SHORT PROBLEM 1.
Reproduce the passage of the review comments word for word, starting at "When sampling just" and ending at "I am addressing).".
SHORT PROBLEM 2.
Decide whether each statement agrees with the review comments. Answer yes or no and quote the words from the review comments that settle it.
(a) The reviewer's concern is with the inset of Fig. 4b.
(b) The reviewer considers impurities in commercially available vanillin irrelevant to the discussion.
(c) The reviewer judges the authors' statement about non-adduct ions to be correct.

SUPPLIED TEXT.
Summary:
I thank the authors for their responses to my comments as “reviewer 2”. However, I still find that the there is a clear issue with the Fig. 4a inset, which prevents me from having full confidence that this new instrument is functioning in the way the authors are describing it should. I understand why the authors prefer to keep their main data analysis for a subsequent manuscript, but I think that this manuscript should still be able to show consistency with typical iodide CIMS instruments, and thus give confidence that the subsequent data analysis will be as interpretable and useful as suggested.
Comments:
The authors’ reply to my comments about vanillin ionization are not entirely satisfying. There are numerous parts of the reply that are inaccurate or irrelevant. For instance, the authors wrote:
“A critical difference between this instrument and direct-air sampling instrumentation is the ability to collect “clean” mass spectra of individual analytes,…”
It is indeed straightforward to get ‘clean’ spectra with a direct-air sampling iodide CIMS, by just wafting a bottle of vanillin or any other single analyte in front of a sampling inlet (impurities in the commercially available vanillin are irrelevant to this discussion). This new instrument is novel because it can produce ‘clean’ spectra from complex mixtures which is a nice advance (though it should still produce the same spectra as when sampling a single analyte), but that’s not what my comment was about. Then the authors say:
“…we believe that a lot of the apparent discrepancy comes from the fact that this instrument specifically provides an ability to see and explore the non-adduct ions, while a typical CIMS does not straightforwardly relate adduct ions to potential non-adduct counterparts.”
When sampling just vanillin from a bottle directly into the iodide CIMS like I described, you do get all of the adduct and non-adduct ions, where you can directly explore which non-adduct ions form from ionization of vanillin. Therefore the authors’ statement is incorrect (while the new instrument could be useful for identifying the parents of non-adduct ions in a complex mixture, again a nice advance, that’s not the issue I am addressing).

DATA LINES.
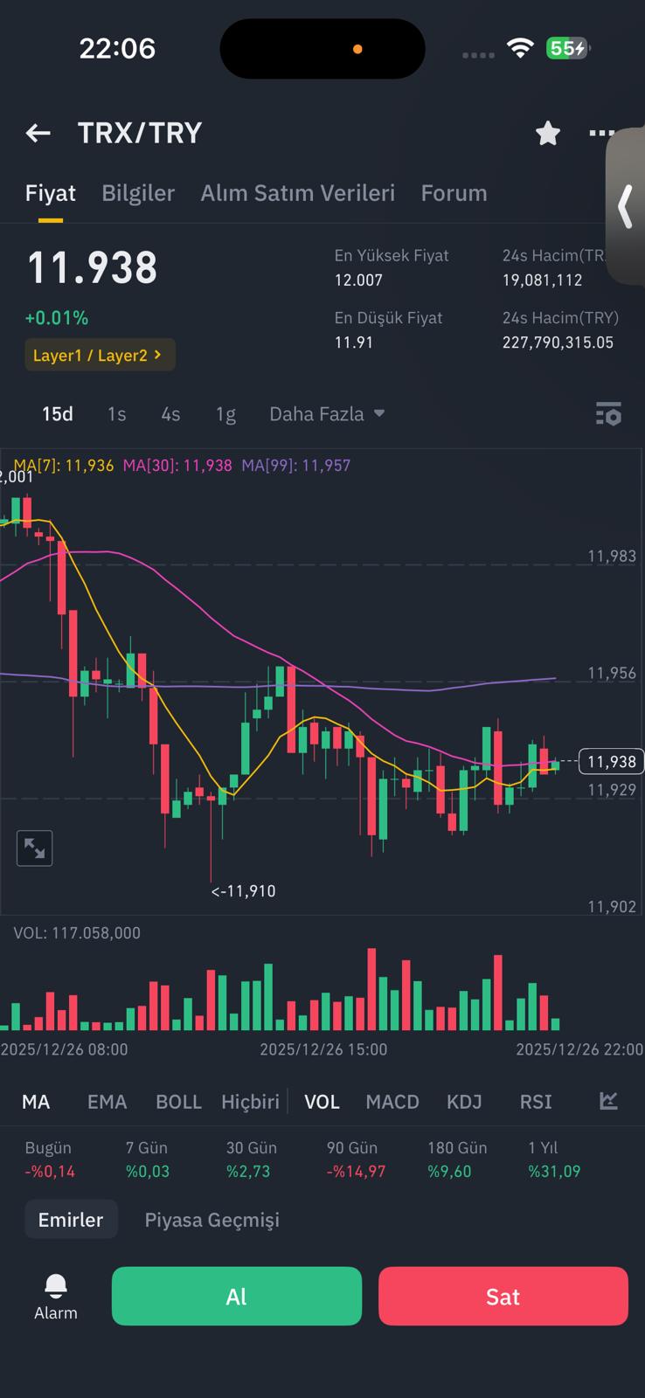Switch to the Bilgiler tab
645x1398 pixels.
tap(138, 193)
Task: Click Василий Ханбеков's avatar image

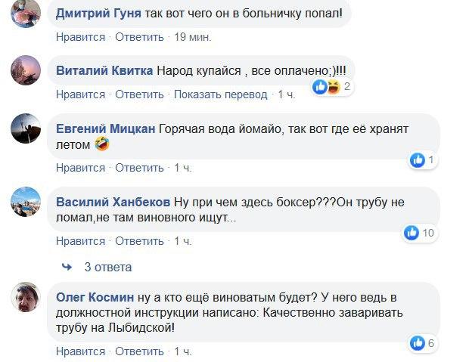Action: pyautogui.click(x=26, y=202)
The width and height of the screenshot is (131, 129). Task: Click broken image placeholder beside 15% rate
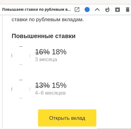coord(21,89)

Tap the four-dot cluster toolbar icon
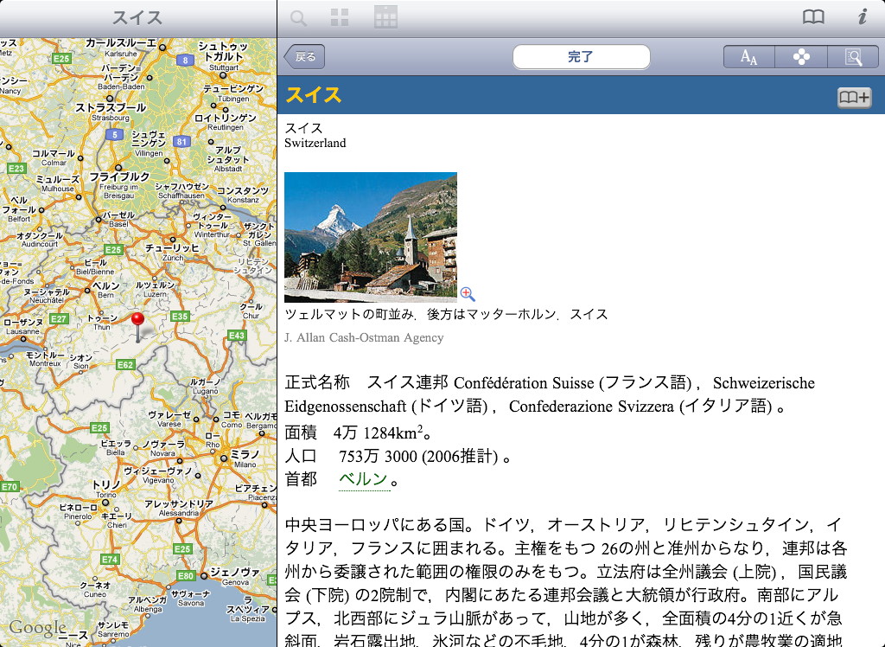pos(802,57)
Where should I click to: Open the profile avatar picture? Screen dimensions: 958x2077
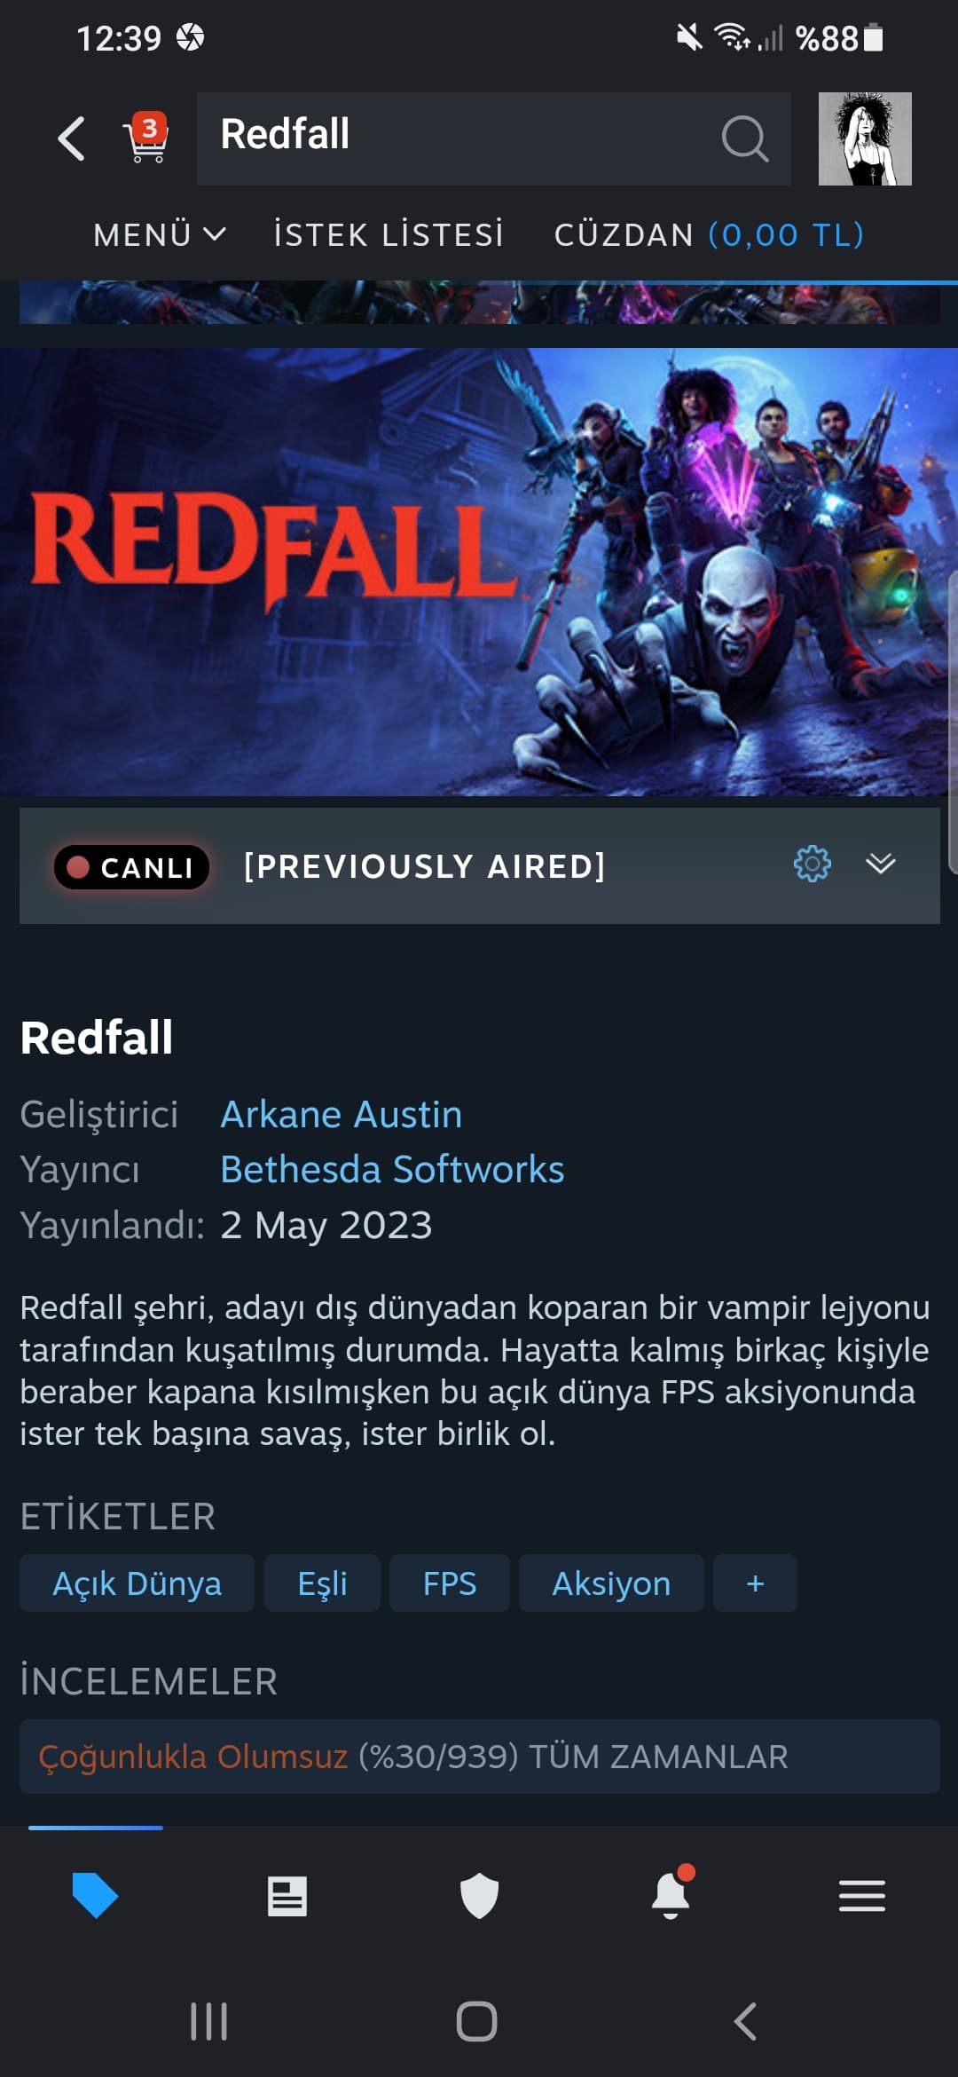click(x=865, y=138)
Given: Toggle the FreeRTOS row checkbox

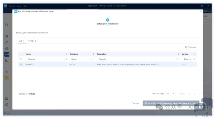Looking at the screenshot, I should pyautogui.click(x=21, y=64).
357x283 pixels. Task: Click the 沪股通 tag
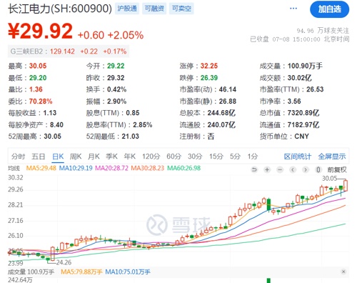pyautogui.click(x=127, y=9)
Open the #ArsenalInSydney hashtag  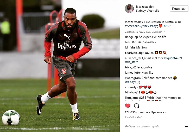137,26
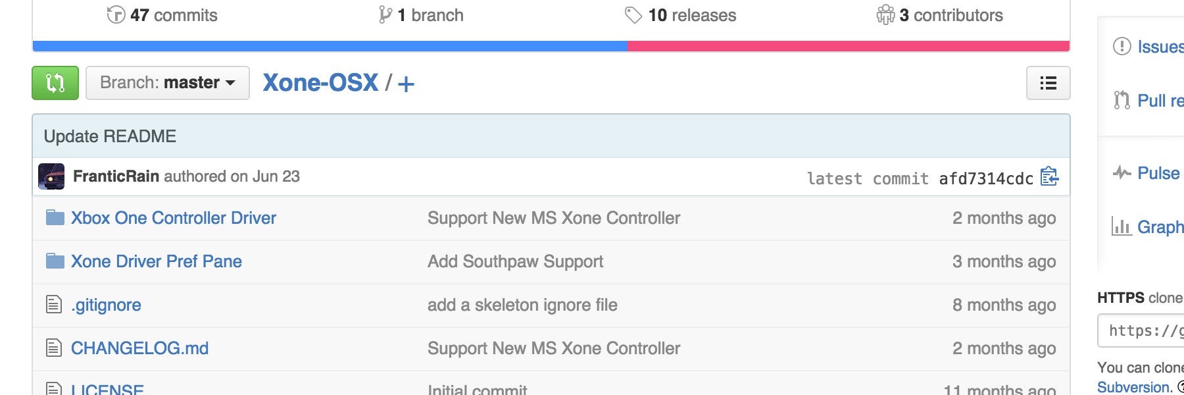Click the pink language bar segment

(x=849, y=46)
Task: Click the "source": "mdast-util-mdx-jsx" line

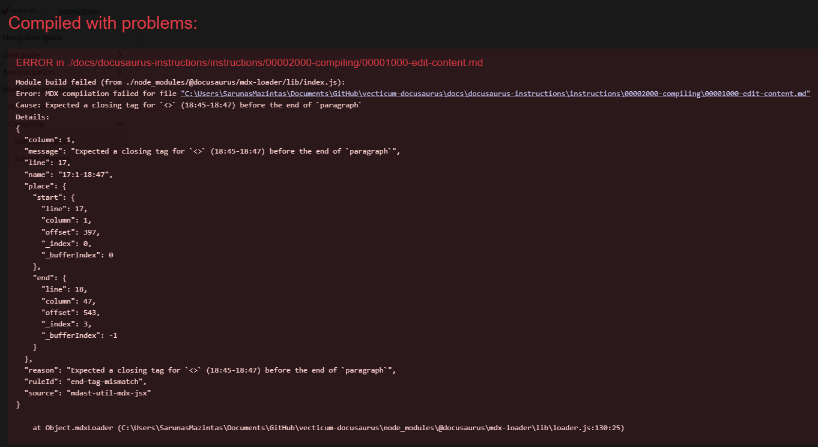Action: 87,393
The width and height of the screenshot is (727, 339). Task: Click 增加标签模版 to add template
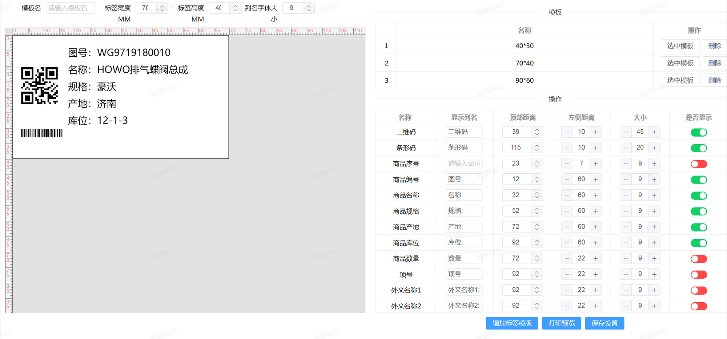coord(512,323)
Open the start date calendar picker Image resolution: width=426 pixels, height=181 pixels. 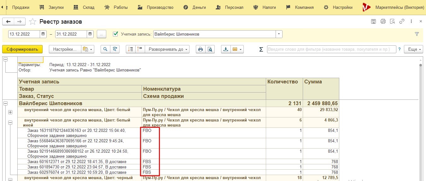(x=44, y=34)
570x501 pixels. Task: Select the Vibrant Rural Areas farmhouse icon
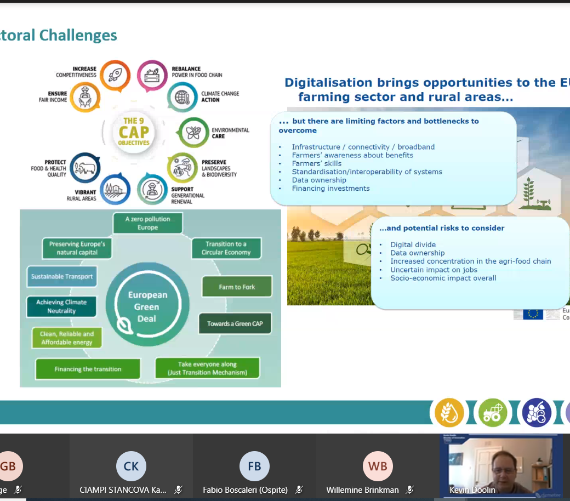[x=115, y=189]
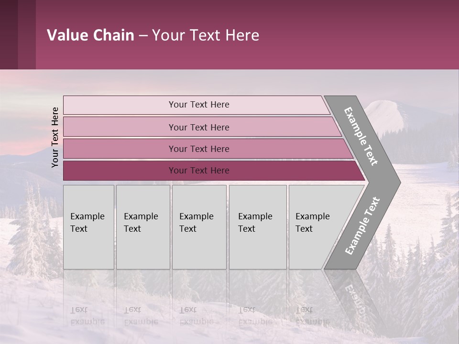Select the dark maroon strip at header's left edge

[x=9, y=34]
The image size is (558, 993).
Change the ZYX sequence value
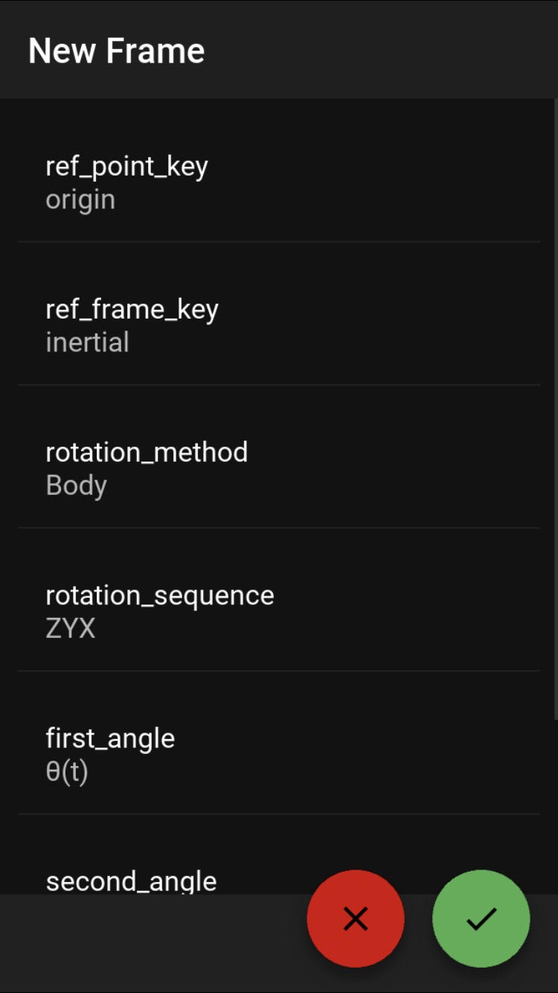pyautogui.click(x=71, y=629)
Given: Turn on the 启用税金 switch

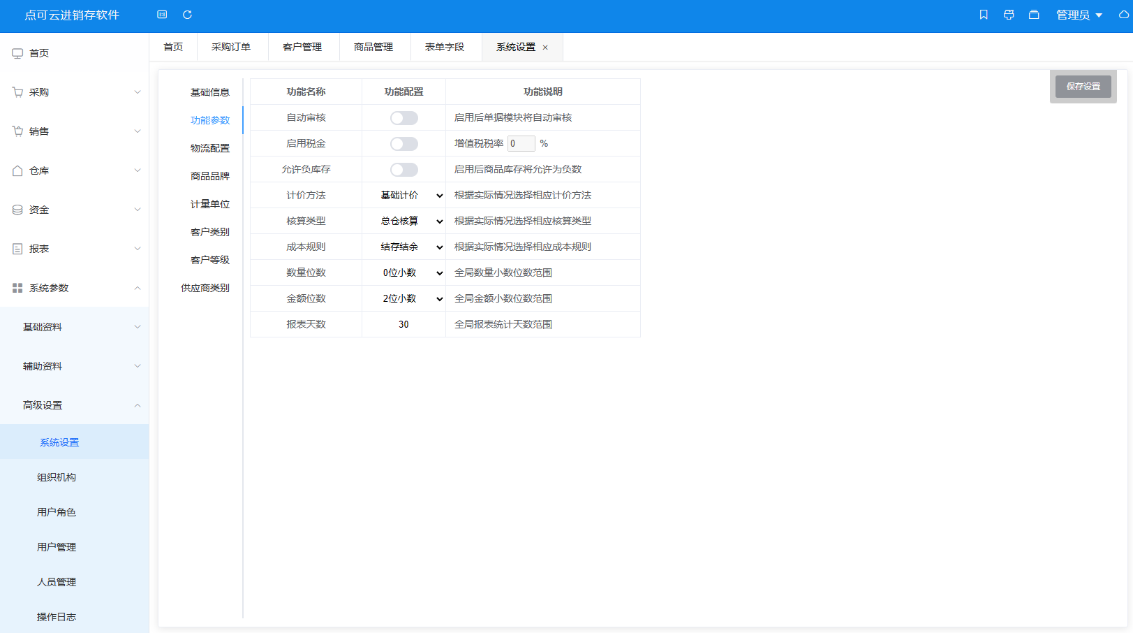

EXERCISE SOLUTION 1.
When sampling just vanillin from a bottle directly into the iodide CIMS like I described, you do get all of the adduct and non-adduct ions, where you can directly explore which non-adduct ions form from ionization of vanillin. Therefore the authors’ statement is incorrect (while the new instrument could be useful for identifying the parents of non-adduct ions in a complex mixture, again a nice advance, that’s not the issue I am addressing).

EXERCISE SOLUTION 2.
(a) No: "there is a clear issue with the Fig. 4a inset"
(b) Yes: "impurities in the commercially available vanillin are irrelevant to this discussion"
(c) No: "Therefore the authors’ statement is incorrect"